I am using the HF text generation interface Docker container.
I can successfully run this model, e.g.:
docker run -p 8080:80 -v $volume:/data ghcr.io/huggingface/text-generation-inference:1.0.0 --model-id 'tiiuae/falcon-7b-instruct'
However, a question I have after running this model is the Features section notes:
Quantization with bitsandbytes and GPT-Q
If this is right, how do i make the bitsandbytes config settings?
Then I tried this model:
TheBloke/Llama-2-13B-chat-GPTQ
and get the error:
2023-08-06T20:01:24.114162319Z asyncio.run(serve_inner(model_id, revision, sharded, quantize, trust_remote_code))
2023-08-06T20:01:24.114167482Z
2023-08-06T20:01:24.114171555Z File "/opt/conda/lib/python3.9/asyncio/runners.py", line 44, in run
2023-08-06T20:01:24.114178322Z return loop.run_until_complete(main)
2023-08-06T20:01:24.114182856Z
2023-08-06T20:01:24.114186696Z File "/opt/conda/lib/python3.9/asyncio/base_events.py", line 647, in run_until_complete
2023-08-06T20:01:24.114191040Z return future.result()
2023-08-06T20:01:24.114195680Z
2023-08-06T20:01:24.114199773Z File "/opt/conda/lib/python3.9/site-packages/text_generation_server/server.py", line 124, in serve_inner
2023-08-06T20:01:24.114204097Z model = get_model(model_id, revision, sharded, quantize, trust_remote_code)

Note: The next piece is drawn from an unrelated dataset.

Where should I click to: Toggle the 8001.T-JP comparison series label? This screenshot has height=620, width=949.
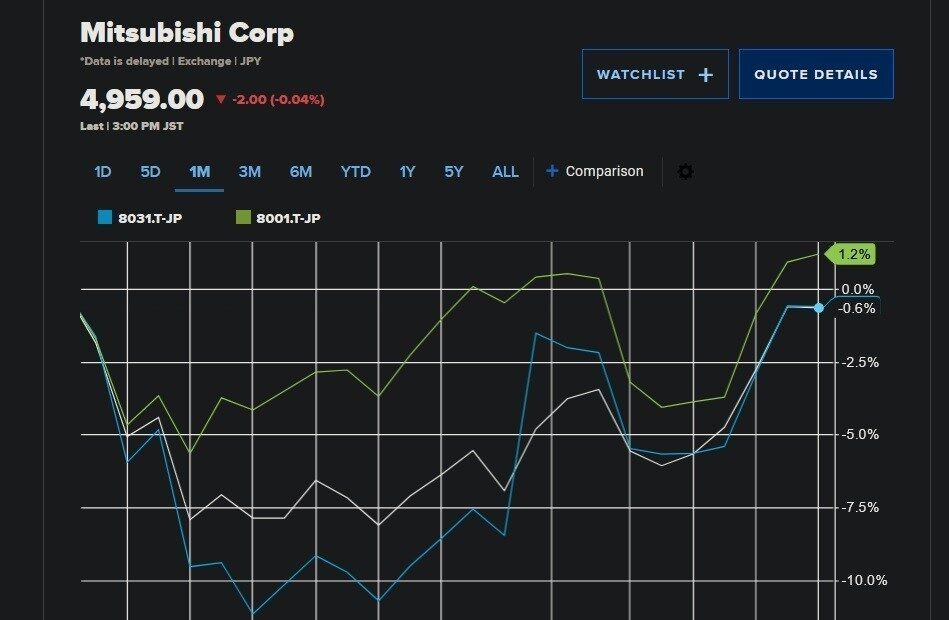288,218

2023-08-06T20:01:24.114208384Z
2023-08-06T20:01:24.114212214Z File "/opt/conda/lib/python3.9/site-packages/text_generation_server/models/__init__.py", line 246, in get_model
2023-08-06T20:01:24.114235052Z return llama_cls(
2023-08-06T20:01:24.114239565Z
2023-08-06T20:01:24.114243359Z File "/opt/conda/lib/python3.9/site-packages/text_generation_server/models/flash_llama.py", line 58, in __init__
2023-08-06T20:01:24.114247573Z filenames = weight_files(model_id, revision, ".bin")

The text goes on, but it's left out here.